Pour sortir de l’impasse
Un autre problème est que les hommes politiques usant de la Turquie comme matière à leur campagne électorale sont, en fait, en train de débattre de la mauvaise question. Le débat donnant l’impression que la Turquie va adhérer à l’Union dès aujourd’hui, est vide de sens. C’est un faux-débat.
Il convient d’expliquer aux français que l’adhésion de la Turquie à l’Union européenne ne pourrait se réaliser que dans une perspective longue et progressive. Aujourd’hui, le défi pour l’Union et la Turquie est de progresser dans la voie es négociations d’adhésion. Le but de ce processus est de résoudre les problèmes d’aujourd’hui et de transformer les potentiels politiques, économiques et sociales de la Turquie en valeurs ajoutées pour l’avenir de l’Europe. S’il est nécessaire, des périodes de transition concernant certains aspects de l’adhésion à l’Union, comme par exemple la libre circulation des travailleurs, seront également établies.
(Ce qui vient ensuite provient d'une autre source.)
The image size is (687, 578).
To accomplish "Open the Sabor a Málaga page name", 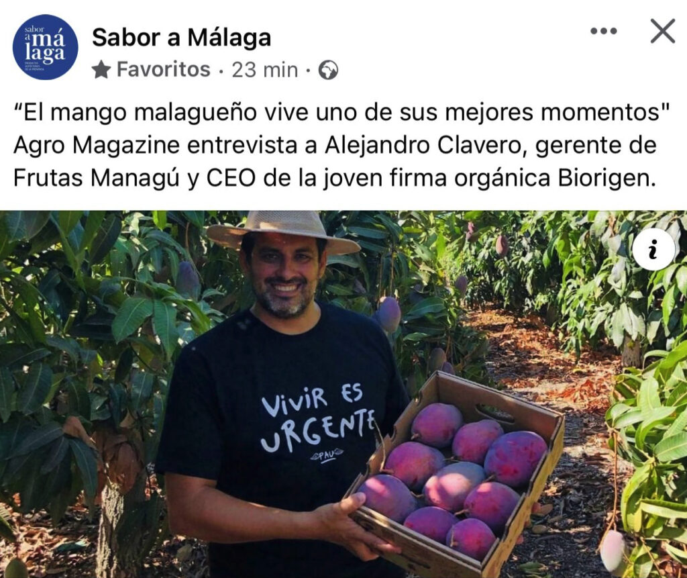I will click(x=181, y=38).
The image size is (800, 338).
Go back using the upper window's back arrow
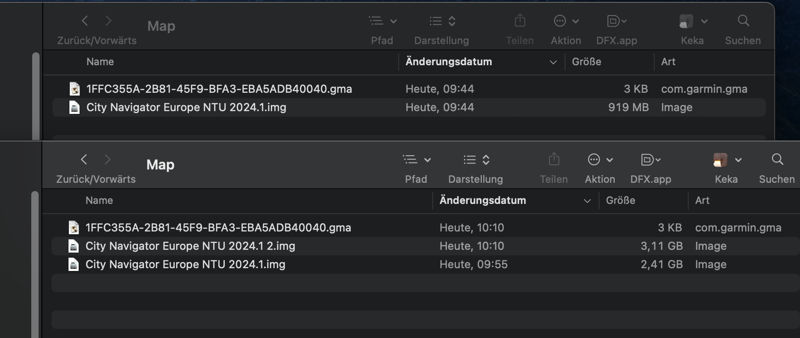click(85, 21)
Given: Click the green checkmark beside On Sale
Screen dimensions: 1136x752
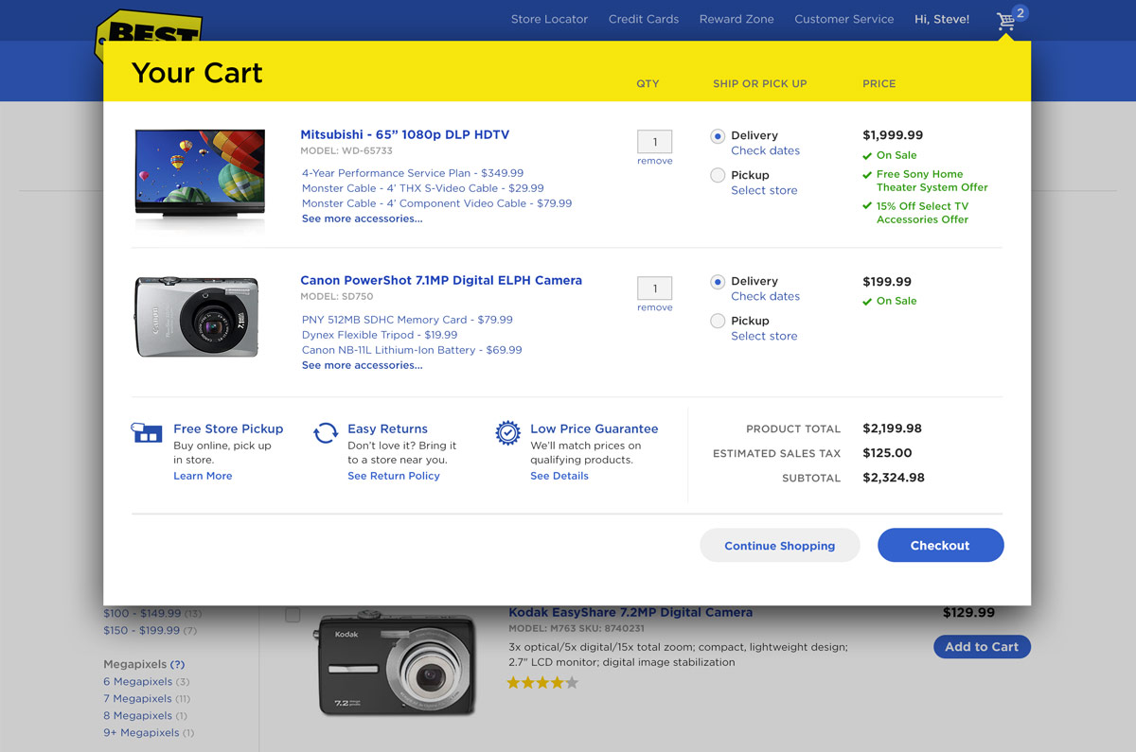Looking at the screenshot, I should click(x=866, y=155).
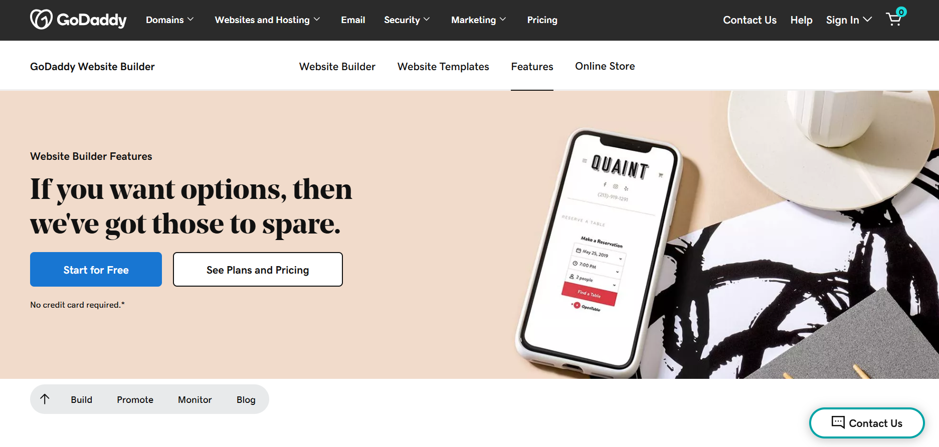This screenshot has height=447, width=939.
Task: Go to the Email menu item
Action: coord(353,20)
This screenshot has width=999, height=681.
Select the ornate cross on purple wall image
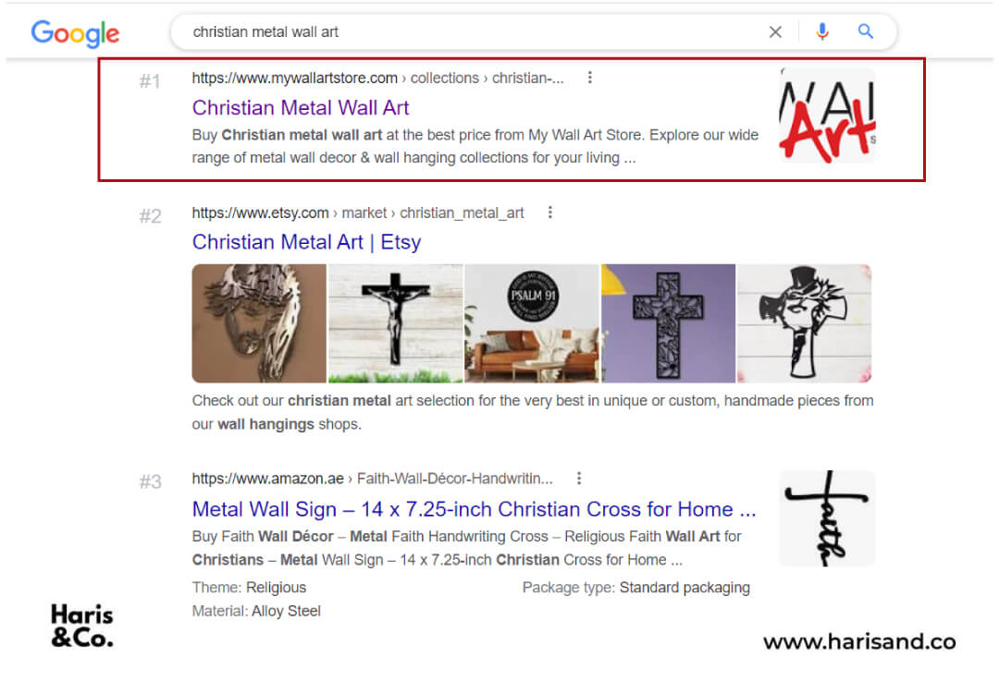click(669, 323)
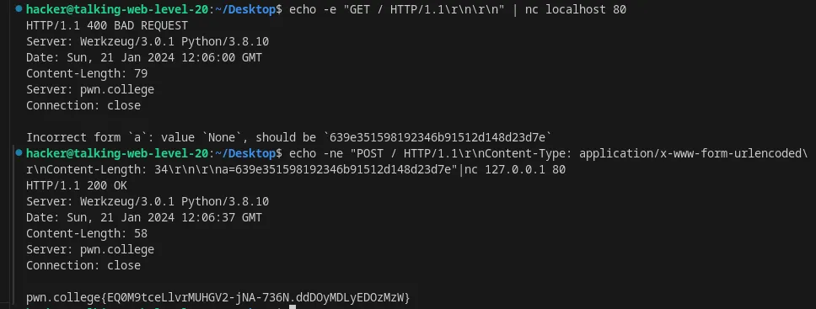Click the 'nc localhost 80' part of first command

tap(576, 9)
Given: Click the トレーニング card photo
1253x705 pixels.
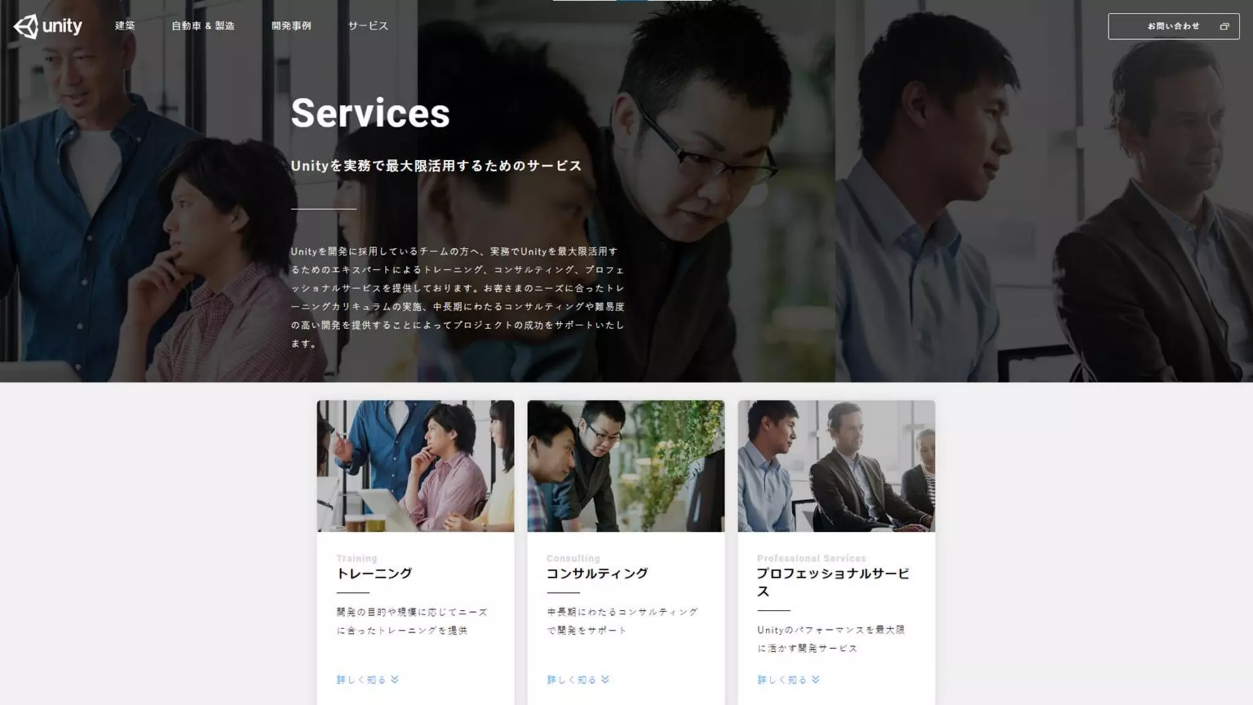Looking at the screenshot, I should pos(415,466).
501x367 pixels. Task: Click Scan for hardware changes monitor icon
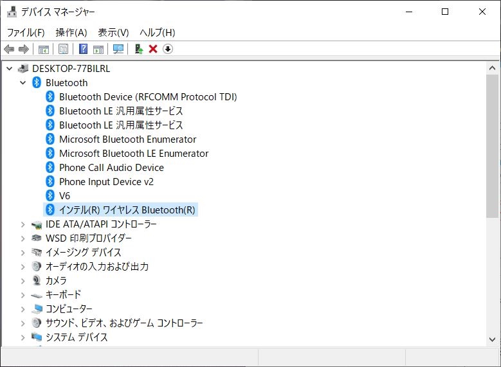pyautogui.click(x=118, y=49)
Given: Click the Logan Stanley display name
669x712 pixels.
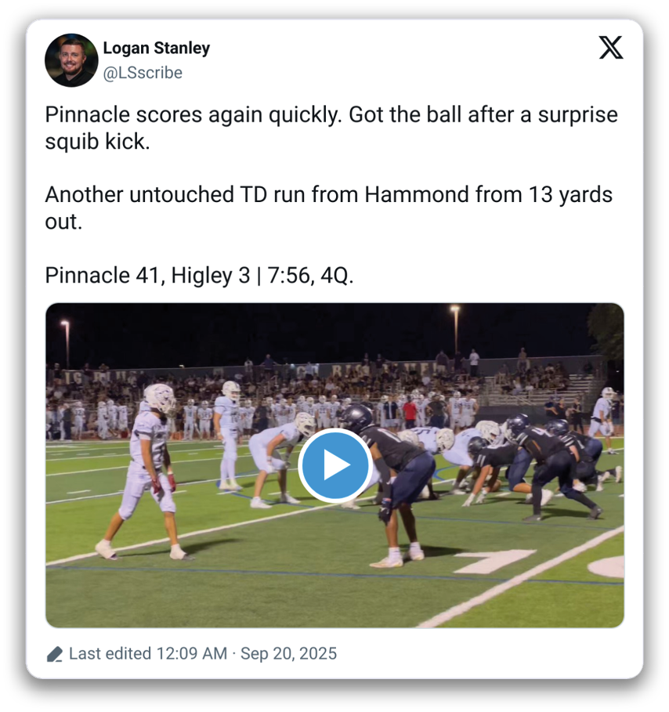Looking at the screenshot, I should (x=157, y=48).
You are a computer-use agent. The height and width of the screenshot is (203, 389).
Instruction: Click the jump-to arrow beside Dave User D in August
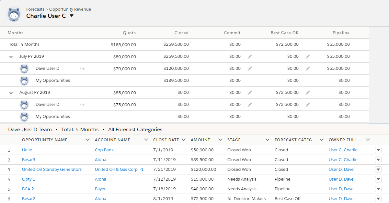(82, 105)
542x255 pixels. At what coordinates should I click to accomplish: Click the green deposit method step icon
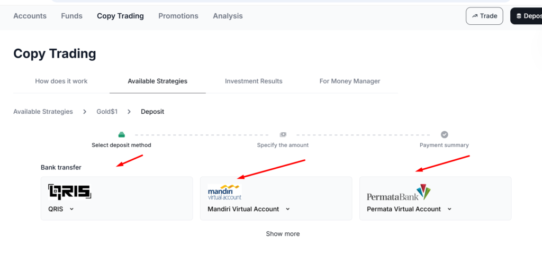pyautogui.click(x=121, y=134)
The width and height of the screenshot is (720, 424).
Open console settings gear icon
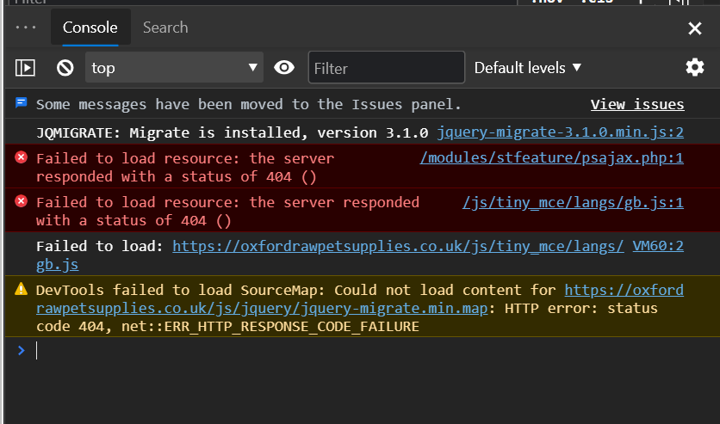click(x=694, y=67)
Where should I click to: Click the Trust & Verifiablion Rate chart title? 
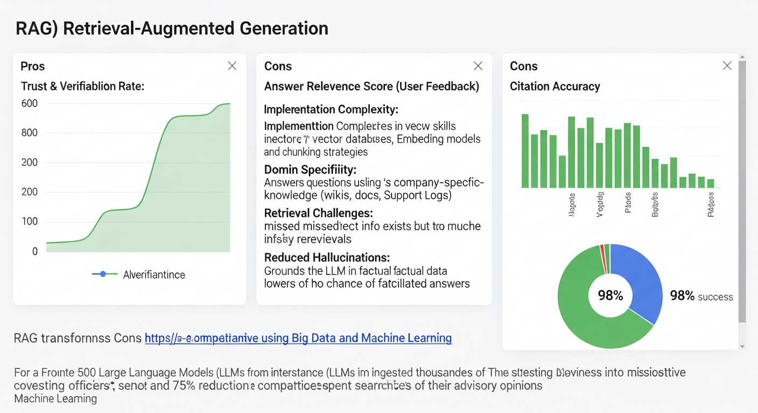[x=82, y=86]
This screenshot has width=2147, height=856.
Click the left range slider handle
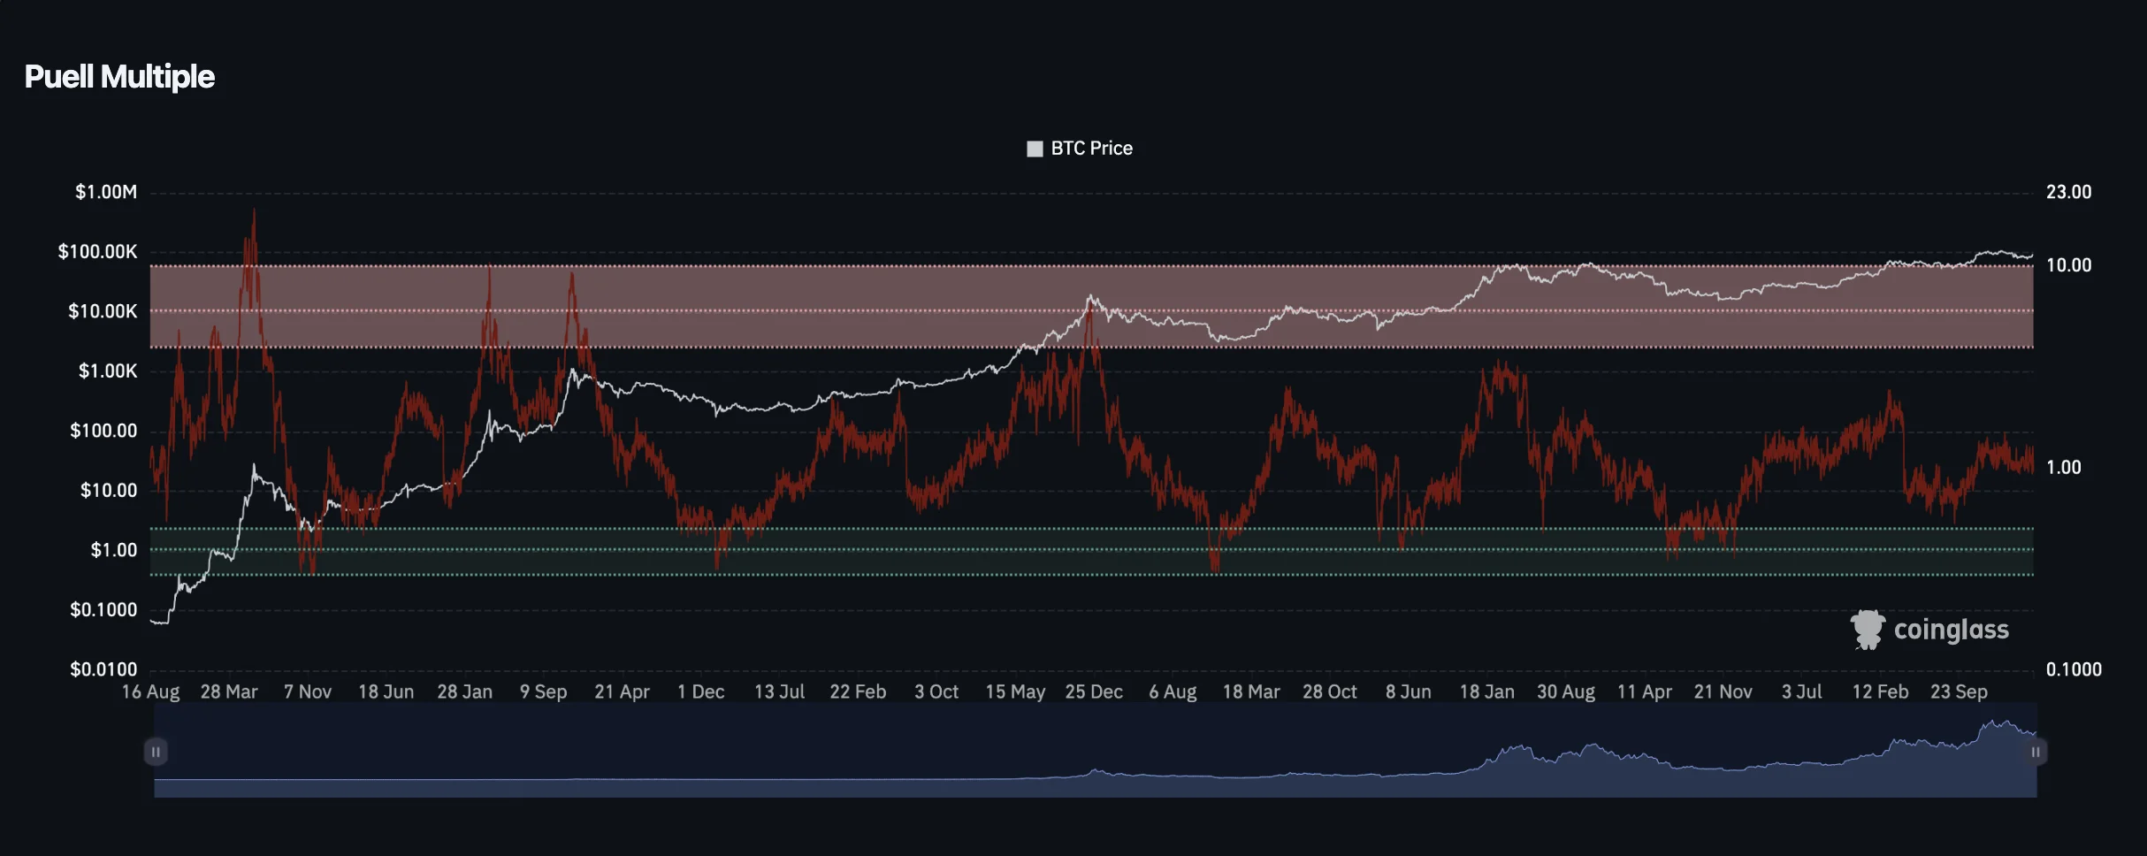156,752
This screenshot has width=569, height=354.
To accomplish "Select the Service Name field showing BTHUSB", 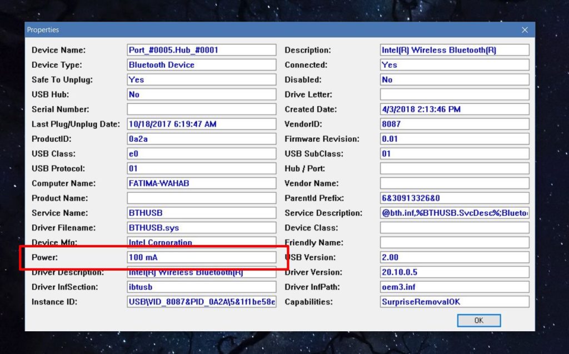I will tap(200, 213).

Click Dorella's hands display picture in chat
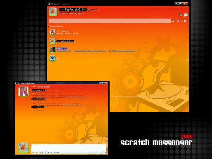click(x=24, y=91)
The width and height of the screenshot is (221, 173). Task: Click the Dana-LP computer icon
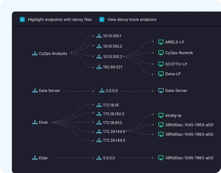tap(161, 74)
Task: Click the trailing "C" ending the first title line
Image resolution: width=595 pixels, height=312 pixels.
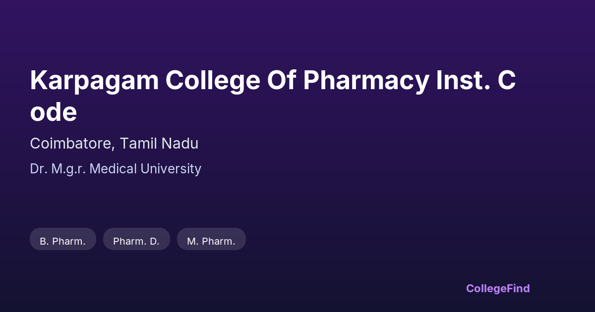Action: point(506,81)
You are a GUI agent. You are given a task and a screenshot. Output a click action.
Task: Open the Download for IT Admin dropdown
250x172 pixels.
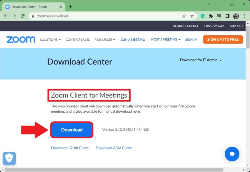click(201, 60)
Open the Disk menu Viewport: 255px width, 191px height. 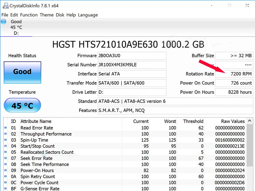pyautogui.click(x=60, y=15)
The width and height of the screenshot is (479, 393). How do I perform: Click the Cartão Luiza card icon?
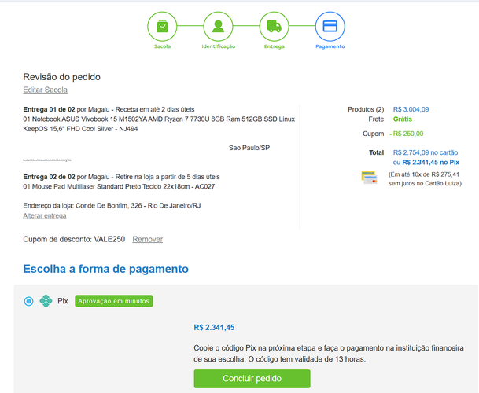(369, 178)
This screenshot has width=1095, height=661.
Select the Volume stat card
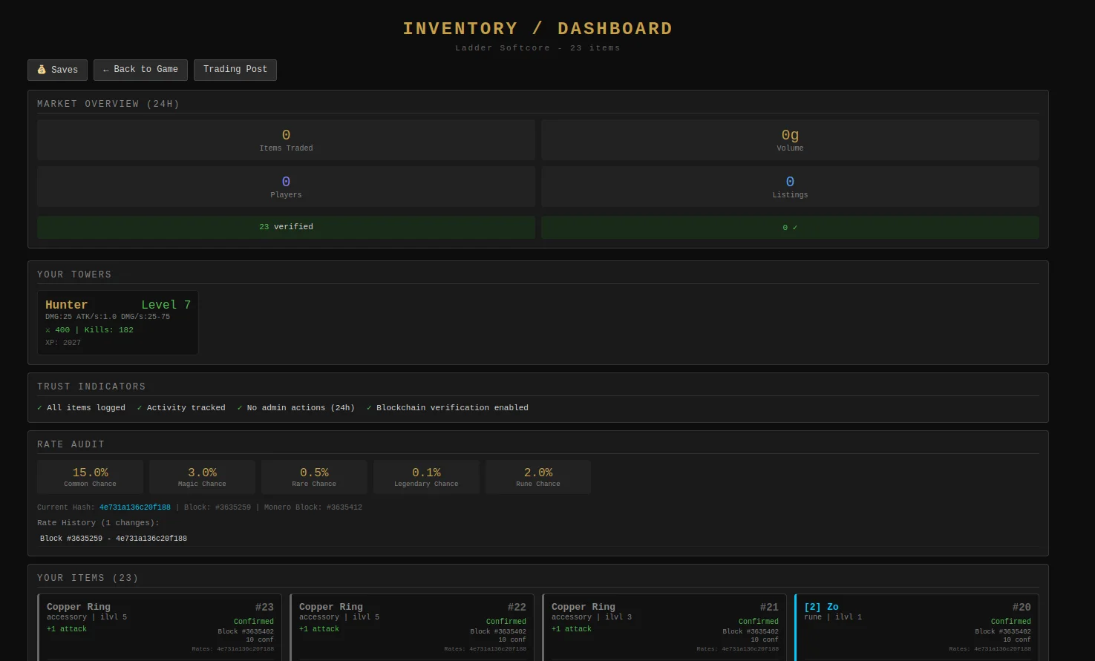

Toute cette tempête de rhétorique va finalement un jour ou l’autre s’apaiser. Son capital intellectuel extraordinaire, les liens profonds de ses entreprises avec la Turquie, les effets bénéfiques du tourisme ainsi que les efforts déployés par les organisations diplomatiques, privées et académiques des deux côtés peuvent sortir les relations de la France avec la Turquies de ce tourbillon de contradictions.
Et c’est là, encore une fois, qu’un facteur aussi important va réapparaître au premier plan. Mieux la Turquie aura réussi à mettre en œuvre ses réformes, plus elle sera soulagée sur la voie européenne. Plus la Turquie sera allée de l’avant dans la résolution de ses propres contradictions, moins elle sera victime de celles de la France ou d’autres pays.